Metode perhitungan berdasarkan suara sah telah konsisten digunakan dalam berbagai jenis pemilihan, mulai dari tingkat RT, RW, hingga pemilihan umum seperti Pilpres, Pileg, dan Pilkada. Upaya untuk mengubah aturan ini tidak hanya melanggar ketentuan yang berlaku, tetapi juga berisiko merusak legitimasi seluruh proses pemilu.
Fakta Rekapitulasi Pilgub Jakarta 2024
Pada rapat pleno rekapitulasi suara tingkat Provinsi, Komisi Pemilihan Umum (KPU) DKI Jakarta resmi menetapkan pasangan nomor urut 3, Pramono Anung-Rano Karno (Pram-Doel), sebagai pemenang Pilgub DKI Jakarta 2024 dalam satu putaran.
Hasil rekapitulasi suara resmi adalah sebagai berikut: pasangan Pramono Anung-Rano Karno (Pram-Doel) meraih 2.183.239 suara (50,07%), pasangan Ridwan Kamil-Suswono (RIDO) memperoleh 1.718.160 suara (39,40%), dan pasangan Dharma Pongrekun-Kun Wardhana (Dharma-Kun) mendapatkan 459.230 suara (10,53%).
Pada Pilkada Jakarta tersebut diketahui total pengguna hak pilih sebanyak 4.724.393 orang, suara sah tercatat 4.360.629, sementara suara tidak sah sebanyak 363.764.
Atas hasil rekapitulasi tersebut, tentu menjelaskan bahwa kemenangan pasangan Pramono Anung-Rano Karno (Pramono-Doel) sah berdasarkan peraturan yang berlaku. Surat Keputusan KPU Nomor 210 Tahun 2024 menjadi dasar pengesahan ini.

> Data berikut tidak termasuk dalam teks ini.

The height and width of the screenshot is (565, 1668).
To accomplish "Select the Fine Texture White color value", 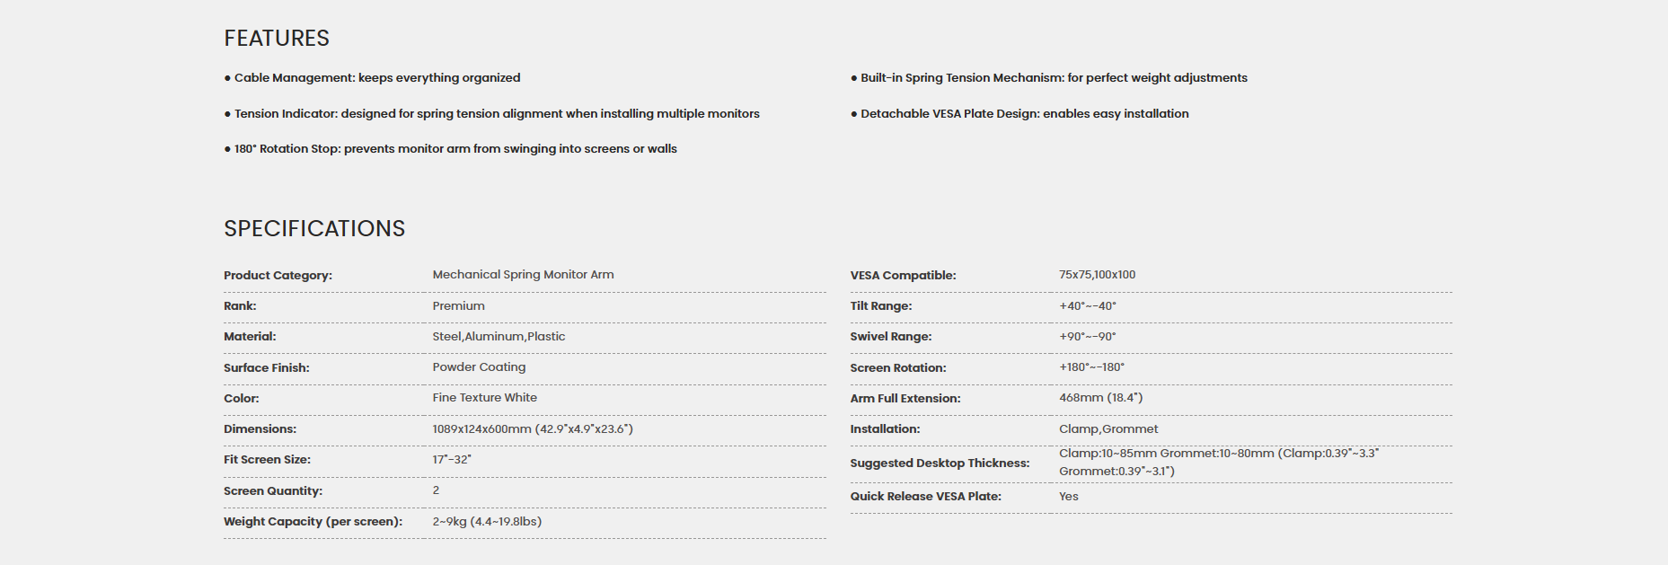I will [484, 398].
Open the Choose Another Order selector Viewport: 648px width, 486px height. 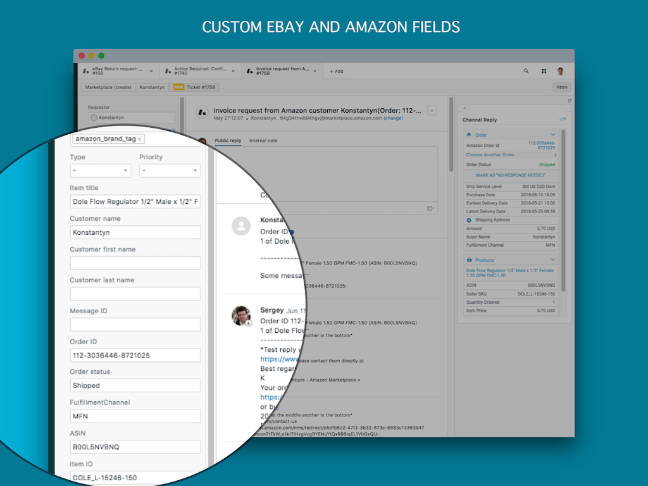[510, 154]
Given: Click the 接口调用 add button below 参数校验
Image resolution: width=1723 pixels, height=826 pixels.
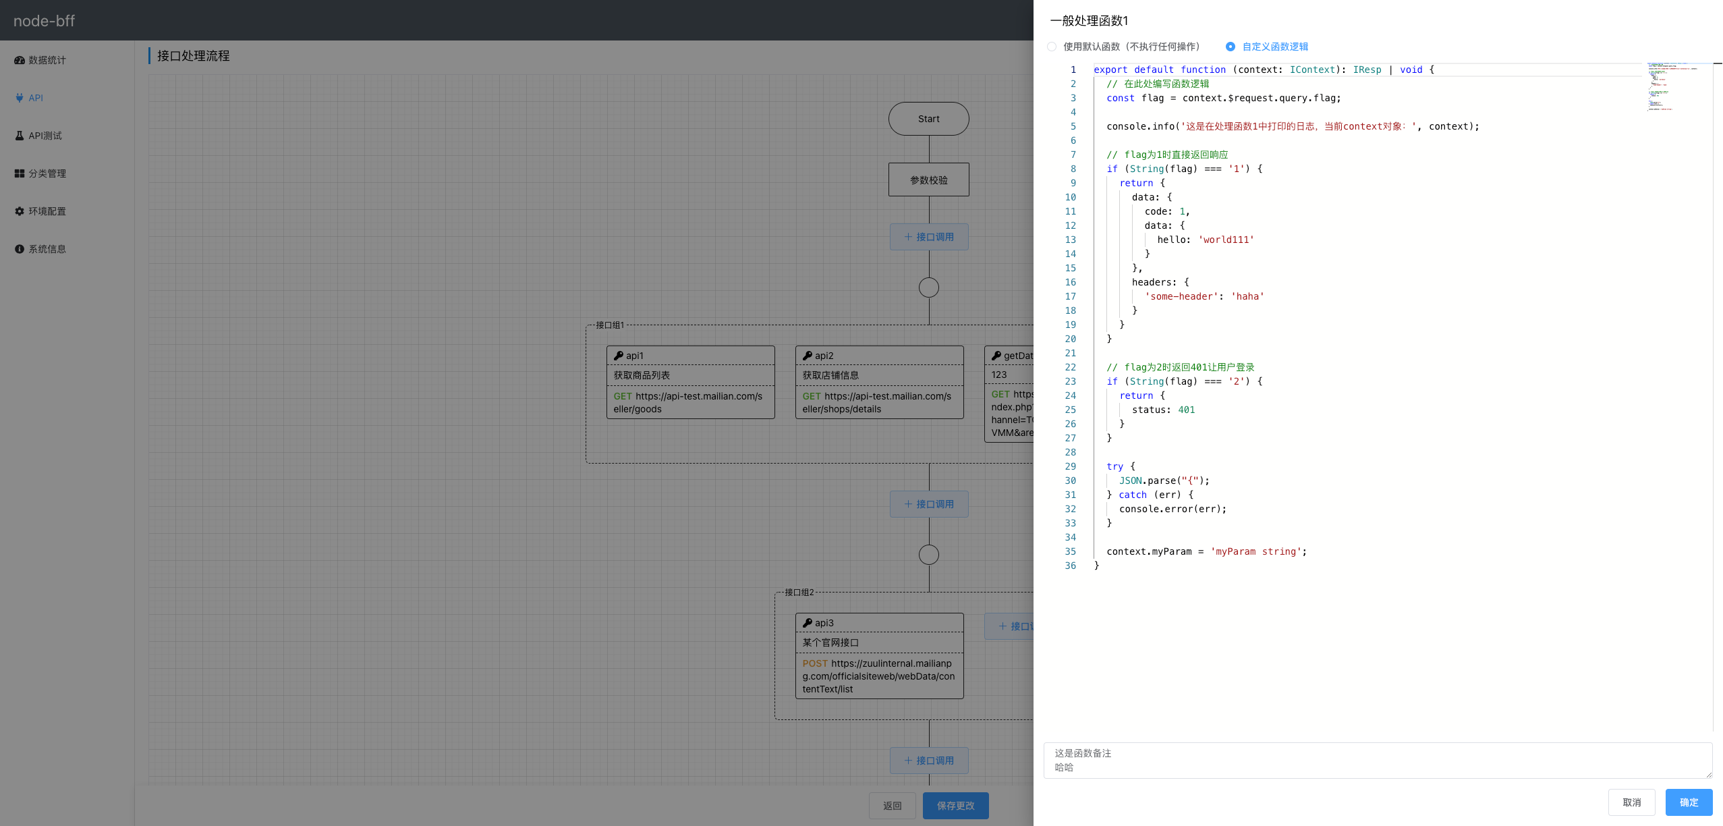Looking at the screenshot, I should [929, 237].
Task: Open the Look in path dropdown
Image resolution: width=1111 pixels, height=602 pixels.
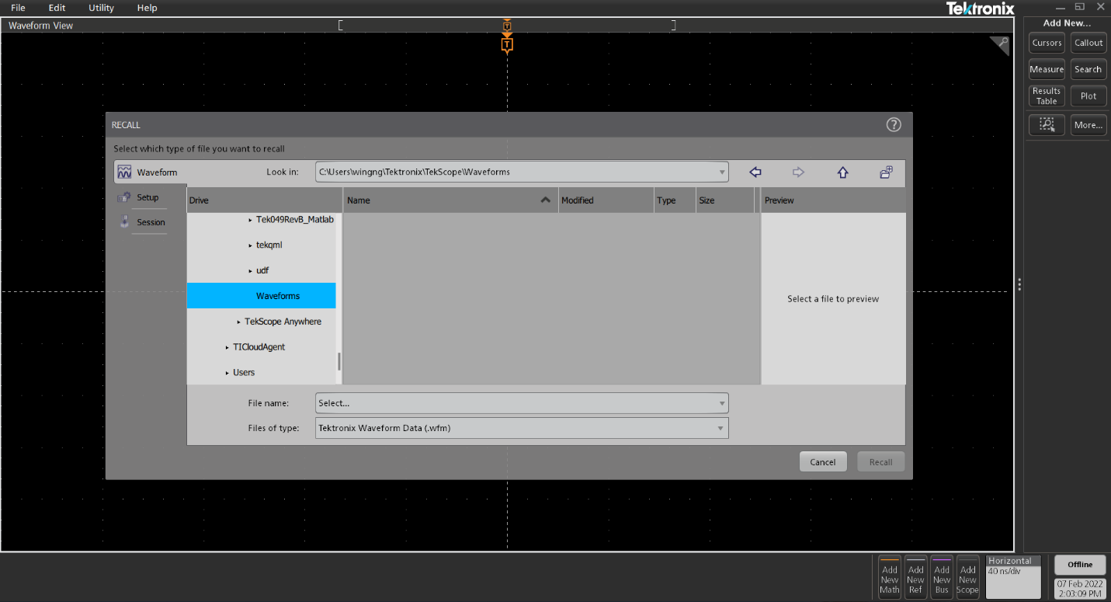Action: (x=720, y=172)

Dengan demikian, hasil perhitungan Pilkada Jakarta harus tetap sejalan dengan preseden yang telah ada. Polemik terkait wacana penggabungan suara tidak sah dalam penghitungan hanya akan menimbulkan ketidakpastian hukum dan merusak legitimasi pemilu. Jika wacana tersebut diterapkan, maka seluruh hasil pemilu sebelumnya, termasuk Pilpres dan Pileg, juga harus dipertanyakan ulang.
Sebagai penutup, perlu saya tegaskan kembali bahwa suara sah harus tetap menjadi tolok ukur yang adil dan transparan dalam setiap pemilihan. Demi menjaga integritas demokrasi, semua pihak harus berpegang pada aturan yang telah berlaku secara konsisten sejak zaman baheula atau dahulu hingga kini, dan tetap relevan di masa depan. Kecuali ada kesepakatan baru atau perubahan aturan yang disahkan melalui undang-undang, melibatkan suara tidak sah dalam penentuan hasil pemilihan tidak dapat dibenarkan.